TEXT PASSAGE:

+ + + +

If you are familiar with Ansible, all of this probably rings a bell to you already. Was your first thought the value of the changed variable that you see every time you run your playbooks? Or perhaps even Ansible’s --diff and --check modes? Indeed, this post is about all of them!

Let’s walk through a practical example demonstrating how you can use the modules from the AWS Ansible Collection to detect and resolve configuration drift.

To follow along easier, make sure you have completed the tutorial about the basic usage of the collection in Getting Started with the AWS Ansible Collection.

Make sure you have Steampunk AWS Ansible Collection version 0.8.3 installed.

Set up the desired state

Let’s start by creating a simple AWS enviromnent that will support running an imaginary app. The environment will comprise:

an EC2 instance named steamy-server;
a network interface named steamy-eni to attach to the EC2 instance, which we secure with the VPC’s default security group.

We created a playbook called setup.yaml for spinning up this environment. And then, we run

$ ansible-playbook setup.yaml --diff

Output:

PLAY [localhost] ************************************************************

TASK [Create the steamy-server instance for running a simple app] ***********
--- before
+++ after
@@ -1 +1,24 @@
-{}
+{
+    "ami": "ami-085925f297f89fce1",
+    "availability_zone": "use1-az1",
+    "id": "i-0f1300d2456233353",
+    "key_pair": "test-keypair",
+    "launched_at": "2020-06-12T07:35:19+00:00",
+    "monitoring": "detailed",
+    "network_interface": "eni-0cf22a025bd9f7c98",
+    "on_instance_initiated_shutdown": "stop",
+    "secondary_network_interfaces": [],
+    "security_groups": [
+        "sg-0415ac333af261fc1"
+    ],
+    "state": "running",
+    "subnet": "subnet-06a0f705bc79538ed",
+    "tags": {
+        "Name": "steamy-server",
+        "app": "steamy",
+        "env": "staging"
+    },
+    "tenancy": "default",
+    "type": "t3.micro",
+    "vpc": "vpc-032c4ec6c40cf17a3"
+}

changed: [localhost]

TASK [Retrieve the default security group for the VPC] **********************
ok: [localhost]

TASK [Create a dedicated network interface and attach it to steamy-server] **
--- before
+++ after
@@ -1 +1,21 @@
-{}
+{
+    "attachment": {
+        "device_index": 1,
+        "instance": "i-0f1300d2456233353",
+        "keep_on_termination": false
+    },
+    "description": null,
+    "id": "eni-0c7d09f8e5290b78d",
+    "ip": "172.31.6.213",
+    "mac_address": "02:5b:f9:a2:db:fd",
+    "public_ip": null,
+    "security_groups": [
+        "sg-0415ac333af261fc1"

+ + + +

SUPPLIED RECORDS:
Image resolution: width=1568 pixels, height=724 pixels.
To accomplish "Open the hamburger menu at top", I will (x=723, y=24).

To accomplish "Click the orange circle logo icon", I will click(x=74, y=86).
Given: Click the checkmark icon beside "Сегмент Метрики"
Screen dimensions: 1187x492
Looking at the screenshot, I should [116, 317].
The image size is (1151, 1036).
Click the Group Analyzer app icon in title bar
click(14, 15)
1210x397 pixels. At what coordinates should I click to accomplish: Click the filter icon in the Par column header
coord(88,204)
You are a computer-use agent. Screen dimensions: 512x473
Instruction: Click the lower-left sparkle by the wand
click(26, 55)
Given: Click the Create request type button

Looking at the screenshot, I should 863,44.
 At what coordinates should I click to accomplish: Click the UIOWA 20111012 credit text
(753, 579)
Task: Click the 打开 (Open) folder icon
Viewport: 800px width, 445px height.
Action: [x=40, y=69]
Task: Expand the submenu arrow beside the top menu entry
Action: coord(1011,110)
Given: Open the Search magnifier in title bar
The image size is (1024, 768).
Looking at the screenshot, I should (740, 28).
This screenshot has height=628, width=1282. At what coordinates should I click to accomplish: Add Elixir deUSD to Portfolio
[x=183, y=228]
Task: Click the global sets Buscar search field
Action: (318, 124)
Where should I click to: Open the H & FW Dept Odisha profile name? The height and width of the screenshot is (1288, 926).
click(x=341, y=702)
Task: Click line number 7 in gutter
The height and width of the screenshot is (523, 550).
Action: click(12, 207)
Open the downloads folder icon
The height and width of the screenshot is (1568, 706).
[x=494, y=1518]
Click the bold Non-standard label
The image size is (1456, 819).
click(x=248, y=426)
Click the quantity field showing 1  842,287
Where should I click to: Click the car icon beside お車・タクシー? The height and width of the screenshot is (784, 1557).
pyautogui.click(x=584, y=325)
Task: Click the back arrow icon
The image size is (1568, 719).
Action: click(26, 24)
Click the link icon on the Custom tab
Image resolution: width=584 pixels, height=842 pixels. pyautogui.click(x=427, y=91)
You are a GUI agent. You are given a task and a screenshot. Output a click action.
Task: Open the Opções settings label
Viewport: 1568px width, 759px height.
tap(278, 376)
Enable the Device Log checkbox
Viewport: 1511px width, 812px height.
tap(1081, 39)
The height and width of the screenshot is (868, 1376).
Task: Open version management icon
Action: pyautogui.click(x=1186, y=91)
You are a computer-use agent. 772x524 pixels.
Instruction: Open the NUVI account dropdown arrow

+ + + +

EXERCISES:
(1) Which version of the Steampunk AWS Ansible Collection does the Ansible post say to install?
(2) Please extract the portion of the Ansible post starting with "Let’s walk through" and going on through "AWS Ansible Collection.".

SOLUTIONS TO THE EXERCISE:
(1) Version 0.8.3.

(2)
Let’s walk through a practical example demonstrating how you can use the modules from the AWS Ansible Collection to detect and resolve configuration drift.

To follow along easier, make sure you have completed the tutorial about the basic usage of the collection in Getting Started with the AWS Ansible Collection.